DATA PROVIDED →
=== Section Start ===
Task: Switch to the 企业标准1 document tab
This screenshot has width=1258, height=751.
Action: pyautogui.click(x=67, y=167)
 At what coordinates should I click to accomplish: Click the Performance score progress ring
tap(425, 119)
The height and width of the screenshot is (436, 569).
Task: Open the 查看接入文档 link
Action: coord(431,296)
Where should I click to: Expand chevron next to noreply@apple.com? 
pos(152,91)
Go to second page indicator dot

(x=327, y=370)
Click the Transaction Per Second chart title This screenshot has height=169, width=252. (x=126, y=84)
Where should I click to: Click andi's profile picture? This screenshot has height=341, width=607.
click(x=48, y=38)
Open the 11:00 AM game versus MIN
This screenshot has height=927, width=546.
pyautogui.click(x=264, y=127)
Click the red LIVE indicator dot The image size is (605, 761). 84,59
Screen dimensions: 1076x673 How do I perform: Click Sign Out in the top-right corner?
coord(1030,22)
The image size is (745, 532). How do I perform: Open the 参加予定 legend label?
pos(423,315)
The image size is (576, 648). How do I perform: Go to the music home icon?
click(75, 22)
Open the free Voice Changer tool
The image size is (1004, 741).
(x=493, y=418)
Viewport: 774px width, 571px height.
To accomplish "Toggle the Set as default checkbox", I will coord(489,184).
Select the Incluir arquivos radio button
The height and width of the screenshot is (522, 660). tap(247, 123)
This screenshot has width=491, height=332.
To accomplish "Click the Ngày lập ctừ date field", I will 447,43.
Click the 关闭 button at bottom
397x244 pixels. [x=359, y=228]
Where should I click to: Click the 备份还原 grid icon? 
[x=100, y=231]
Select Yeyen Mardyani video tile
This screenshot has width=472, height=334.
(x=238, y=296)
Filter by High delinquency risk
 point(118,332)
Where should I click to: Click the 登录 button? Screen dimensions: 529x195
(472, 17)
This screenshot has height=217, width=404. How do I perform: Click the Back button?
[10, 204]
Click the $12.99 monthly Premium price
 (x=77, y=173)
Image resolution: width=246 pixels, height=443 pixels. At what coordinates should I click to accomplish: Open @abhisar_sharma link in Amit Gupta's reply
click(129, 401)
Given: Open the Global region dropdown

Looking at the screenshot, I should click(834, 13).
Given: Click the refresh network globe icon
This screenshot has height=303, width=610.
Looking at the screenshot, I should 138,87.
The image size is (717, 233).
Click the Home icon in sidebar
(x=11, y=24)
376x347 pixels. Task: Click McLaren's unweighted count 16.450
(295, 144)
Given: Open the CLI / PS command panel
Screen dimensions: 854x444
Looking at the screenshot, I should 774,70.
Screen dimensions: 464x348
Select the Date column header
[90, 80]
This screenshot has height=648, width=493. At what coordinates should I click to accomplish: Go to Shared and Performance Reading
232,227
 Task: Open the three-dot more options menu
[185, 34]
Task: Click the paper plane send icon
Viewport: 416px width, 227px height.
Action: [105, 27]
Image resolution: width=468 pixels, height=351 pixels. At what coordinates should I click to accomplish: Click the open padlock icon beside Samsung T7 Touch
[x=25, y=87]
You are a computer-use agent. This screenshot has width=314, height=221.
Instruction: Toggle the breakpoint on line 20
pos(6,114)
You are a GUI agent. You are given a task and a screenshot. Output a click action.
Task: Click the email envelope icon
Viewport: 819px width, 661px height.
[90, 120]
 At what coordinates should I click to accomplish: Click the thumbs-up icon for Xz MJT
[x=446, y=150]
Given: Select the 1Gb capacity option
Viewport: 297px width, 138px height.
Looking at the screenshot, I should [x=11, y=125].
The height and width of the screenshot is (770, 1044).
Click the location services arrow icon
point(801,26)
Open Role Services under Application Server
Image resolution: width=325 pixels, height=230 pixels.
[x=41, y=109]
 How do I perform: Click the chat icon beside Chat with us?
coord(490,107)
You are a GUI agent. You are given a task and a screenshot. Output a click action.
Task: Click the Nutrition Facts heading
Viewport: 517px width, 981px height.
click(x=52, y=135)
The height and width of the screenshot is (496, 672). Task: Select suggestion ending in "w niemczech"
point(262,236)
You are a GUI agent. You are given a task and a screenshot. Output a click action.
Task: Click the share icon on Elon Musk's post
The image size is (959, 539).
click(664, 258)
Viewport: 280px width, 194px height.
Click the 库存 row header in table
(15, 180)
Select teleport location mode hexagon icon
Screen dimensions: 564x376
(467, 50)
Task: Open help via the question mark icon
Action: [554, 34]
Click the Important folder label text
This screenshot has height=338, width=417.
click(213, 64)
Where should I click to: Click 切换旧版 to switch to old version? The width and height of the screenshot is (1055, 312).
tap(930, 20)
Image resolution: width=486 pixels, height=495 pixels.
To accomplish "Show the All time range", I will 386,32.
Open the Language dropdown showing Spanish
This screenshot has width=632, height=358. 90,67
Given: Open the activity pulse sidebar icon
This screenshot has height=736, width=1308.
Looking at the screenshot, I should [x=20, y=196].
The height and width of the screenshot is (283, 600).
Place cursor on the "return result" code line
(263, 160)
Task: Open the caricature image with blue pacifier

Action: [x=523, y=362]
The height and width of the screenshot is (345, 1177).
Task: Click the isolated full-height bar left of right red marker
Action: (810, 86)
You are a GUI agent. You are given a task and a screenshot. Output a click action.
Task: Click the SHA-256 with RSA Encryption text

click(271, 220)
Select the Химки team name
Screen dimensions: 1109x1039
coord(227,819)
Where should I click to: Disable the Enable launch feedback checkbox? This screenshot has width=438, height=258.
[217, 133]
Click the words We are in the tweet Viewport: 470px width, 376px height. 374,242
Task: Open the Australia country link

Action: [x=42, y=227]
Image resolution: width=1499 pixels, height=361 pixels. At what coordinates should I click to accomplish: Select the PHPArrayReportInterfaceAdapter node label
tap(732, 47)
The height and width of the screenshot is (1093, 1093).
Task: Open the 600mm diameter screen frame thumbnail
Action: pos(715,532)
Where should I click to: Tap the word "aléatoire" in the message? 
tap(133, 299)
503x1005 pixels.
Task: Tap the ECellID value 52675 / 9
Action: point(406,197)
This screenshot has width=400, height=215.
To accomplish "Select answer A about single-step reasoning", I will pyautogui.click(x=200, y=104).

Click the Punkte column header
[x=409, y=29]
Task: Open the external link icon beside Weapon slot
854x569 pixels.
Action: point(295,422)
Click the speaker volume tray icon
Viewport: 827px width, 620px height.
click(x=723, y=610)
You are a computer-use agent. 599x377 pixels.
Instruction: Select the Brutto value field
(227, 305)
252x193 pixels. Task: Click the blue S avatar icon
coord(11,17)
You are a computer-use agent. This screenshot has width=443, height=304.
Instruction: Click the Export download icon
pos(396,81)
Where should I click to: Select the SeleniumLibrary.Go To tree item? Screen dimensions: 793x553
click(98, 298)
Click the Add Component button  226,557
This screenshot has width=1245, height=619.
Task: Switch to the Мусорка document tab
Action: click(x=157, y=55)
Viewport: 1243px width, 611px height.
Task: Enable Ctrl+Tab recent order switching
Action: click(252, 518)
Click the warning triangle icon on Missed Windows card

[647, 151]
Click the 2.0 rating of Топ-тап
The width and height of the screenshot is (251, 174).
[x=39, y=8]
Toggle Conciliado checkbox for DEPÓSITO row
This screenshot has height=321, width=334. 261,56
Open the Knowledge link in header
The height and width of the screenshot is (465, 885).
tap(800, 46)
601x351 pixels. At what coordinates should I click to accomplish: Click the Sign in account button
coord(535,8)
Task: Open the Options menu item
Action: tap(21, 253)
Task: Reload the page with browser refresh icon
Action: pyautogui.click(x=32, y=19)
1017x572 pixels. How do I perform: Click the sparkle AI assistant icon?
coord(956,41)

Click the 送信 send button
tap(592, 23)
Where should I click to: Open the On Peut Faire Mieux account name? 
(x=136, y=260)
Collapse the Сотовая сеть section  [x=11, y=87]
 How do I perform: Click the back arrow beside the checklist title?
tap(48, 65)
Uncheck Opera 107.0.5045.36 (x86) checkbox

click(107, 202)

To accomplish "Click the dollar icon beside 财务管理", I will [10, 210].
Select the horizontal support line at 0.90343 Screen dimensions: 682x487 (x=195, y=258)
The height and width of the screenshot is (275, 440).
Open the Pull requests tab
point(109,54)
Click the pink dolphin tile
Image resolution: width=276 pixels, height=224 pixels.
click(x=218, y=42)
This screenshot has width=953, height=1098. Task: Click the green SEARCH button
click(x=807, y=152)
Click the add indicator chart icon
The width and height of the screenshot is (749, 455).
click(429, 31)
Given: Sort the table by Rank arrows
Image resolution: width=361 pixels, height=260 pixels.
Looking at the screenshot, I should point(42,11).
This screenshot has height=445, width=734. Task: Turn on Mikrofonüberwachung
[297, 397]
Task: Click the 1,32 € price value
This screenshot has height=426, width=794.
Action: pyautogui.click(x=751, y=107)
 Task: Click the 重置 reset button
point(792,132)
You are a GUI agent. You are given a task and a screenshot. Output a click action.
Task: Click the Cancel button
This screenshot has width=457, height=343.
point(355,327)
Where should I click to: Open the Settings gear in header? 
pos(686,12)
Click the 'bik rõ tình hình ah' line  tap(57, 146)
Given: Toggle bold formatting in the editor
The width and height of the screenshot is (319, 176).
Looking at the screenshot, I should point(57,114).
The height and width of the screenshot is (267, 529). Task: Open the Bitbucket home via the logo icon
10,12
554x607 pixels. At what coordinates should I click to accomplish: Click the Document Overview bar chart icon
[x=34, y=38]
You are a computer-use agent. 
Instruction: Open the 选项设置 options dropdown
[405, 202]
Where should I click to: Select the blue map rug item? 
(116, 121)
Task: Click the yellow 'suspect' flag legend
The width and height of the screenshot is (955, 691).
=== Section End ===
WORK TASK → The string "computer" marks the lines to copy; report each of them from the data above.

TASK ANSWER →
You are a computer-use agent. This screenshot has width=314, height=221.
You are a computer-use agent. 599x377 pixels.
You are a computer-use agent. This screenshot has width=443, height=304.
You are a computer-use agent. 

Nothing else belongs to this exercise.